| Task to carry out |
Every record here should be printed again exactly.

| Material provided |
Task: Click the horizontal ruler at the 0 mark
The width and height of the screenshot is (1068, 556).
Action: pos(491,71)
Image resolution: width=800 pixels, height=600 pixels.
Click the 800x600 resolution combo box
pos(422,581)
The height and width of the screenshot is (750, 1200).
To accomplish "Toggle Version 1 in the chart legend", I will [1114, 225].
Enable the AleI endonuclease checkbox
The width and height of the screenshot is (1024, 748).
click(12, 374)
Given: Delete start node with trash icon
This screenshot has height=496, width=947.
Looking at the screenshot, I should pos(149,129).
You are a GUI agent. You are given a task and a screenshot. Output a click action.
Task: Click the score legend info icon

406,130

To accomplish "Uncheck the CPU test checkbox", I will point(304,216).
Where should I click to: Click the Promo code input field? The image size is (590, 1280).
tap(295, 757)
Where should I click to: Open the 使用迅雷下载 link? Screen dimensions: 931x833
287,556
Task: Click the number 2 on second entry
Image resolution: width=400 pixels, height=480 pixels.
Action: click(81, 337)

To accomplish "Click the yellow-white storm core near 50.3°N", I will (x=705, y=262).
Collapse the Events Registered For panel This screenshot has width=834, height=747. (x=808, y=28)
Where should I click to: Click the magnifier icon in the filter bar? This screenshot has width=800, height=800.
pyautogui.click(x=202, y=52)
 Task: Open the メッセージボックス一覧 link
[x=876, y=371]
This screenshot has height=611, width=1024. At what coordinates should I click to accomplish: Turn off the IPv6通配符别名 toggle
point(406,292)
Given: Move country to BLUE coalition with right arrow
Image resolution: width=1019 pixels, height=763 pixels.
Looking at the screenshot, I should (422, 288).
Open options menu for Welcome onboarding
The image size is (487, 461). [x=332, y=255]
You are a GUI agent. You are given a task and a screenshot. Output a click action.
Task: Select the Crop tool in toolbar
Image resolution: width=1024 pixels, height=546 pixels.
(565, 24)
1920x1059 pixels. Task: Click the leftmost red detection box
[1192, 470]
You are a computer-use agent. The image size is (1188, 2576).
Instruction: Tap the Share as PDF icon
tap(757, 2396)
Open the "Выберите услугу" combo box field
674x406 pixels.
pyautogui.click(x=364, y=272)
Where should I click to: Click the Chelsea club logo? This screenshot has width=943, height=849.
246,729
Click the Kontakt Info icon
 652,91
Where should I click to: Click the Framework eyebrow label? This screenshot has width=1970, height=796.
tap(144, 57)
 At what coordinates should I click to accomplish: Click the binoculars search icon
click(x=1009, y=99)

| Answer below |
Task: Click the horizontal ruler at the 0 mark
The width and height of the screenshot is (1068, 556).
Action: pos(491,71)
Image resolution: width=800 pixels, height=600 pixels.
Click the 800x600 resolution combo box
pos(422,581)
The height and width of the screenshot is (750, 1200).
To accomplish "Toggle Version 1 in the chart legend", I will [1114, 225].
Enable the AleI endonuclease checkbox
The width and height of the screenshot is (1024, 748).
click(12, 374)
Given: Delete start node with trash icon
This screenshot has height=496, width=947.
Looking at the screenshot, I should pos(149,129).
You are a GUI agent. You are given a task and a screenshot. Output a click action.
Task: Click the score legend info icon

406,130

To accomplish "Uncheck the CPU test checkbox", I will point(304,216).
Where should I click to: Click the Promo code input field? The image size is (590, 1280).
tap(295, 757)
Where should I click to: Open the 使用迅雷下载 link? Screen dimensions: 931x833
287,556
Task: Click the number 2 on second entry
Image resolution: width=400 pixels, height=480 pixels.
Action: click(81, 337)

To accomplish "Click the yellow-white storm core near 50.3°N", I will (x=705, y=262).
Collapse the Events Registered For panel This screenshot has width=834, height=747. (x=808, y=28)
Where should I click to: Click the magnifier icon in the filter bar? This screenshot has width=800, height=800.
pyautogui.click(x=202, y=52)
 Task: Open the メッセージボックス一覧 link
[x=876, y=371]
This screenshot has height=611, width=1024. At what coordinates should I click to accomplish: Turn off the IPv6通配符别名 toggle
point(406,292)
Given: Move country to BLUE coalition with right arrow
Image resolution: width=1019 pixels, height=763 pixels.
Looking at the screenshot, I should (422, 288).
Open options menu for Welcome onboarding
The image size is (487, 461). [x=332, y=255]
You are a GUI agent. You are given a task and a screenshot. Output a click action.
Task: Select the Crop tool in toolbar
Image resolution: width=1024 pixels, height=546 pixels.
(565, 24)
1920x1059 pixels. Task: Click the leftmost red detection box
[1192, 470]
You are a computer-use agent. The image size is (1188, 2576).
Instruction: Tap the Share as PDF icon
tap(757, 2396)
Open the "Выберите услугу" combo box field
674x406 pixels.
pyautogui.click(x=364, y=272)
Where should I click to: Click the Chelsea club logo? This screenshot has width=943, height=849.
246,729
Click the Kontakt Info icon
 652,91
Where should I click to: Click the Framework eyebrow label? This screenshot has width=1970, height=796.
tap(144, 57)
 At what coordinates should I click to accomplish: Click the binoculars search icon
click(x=1009, y=99)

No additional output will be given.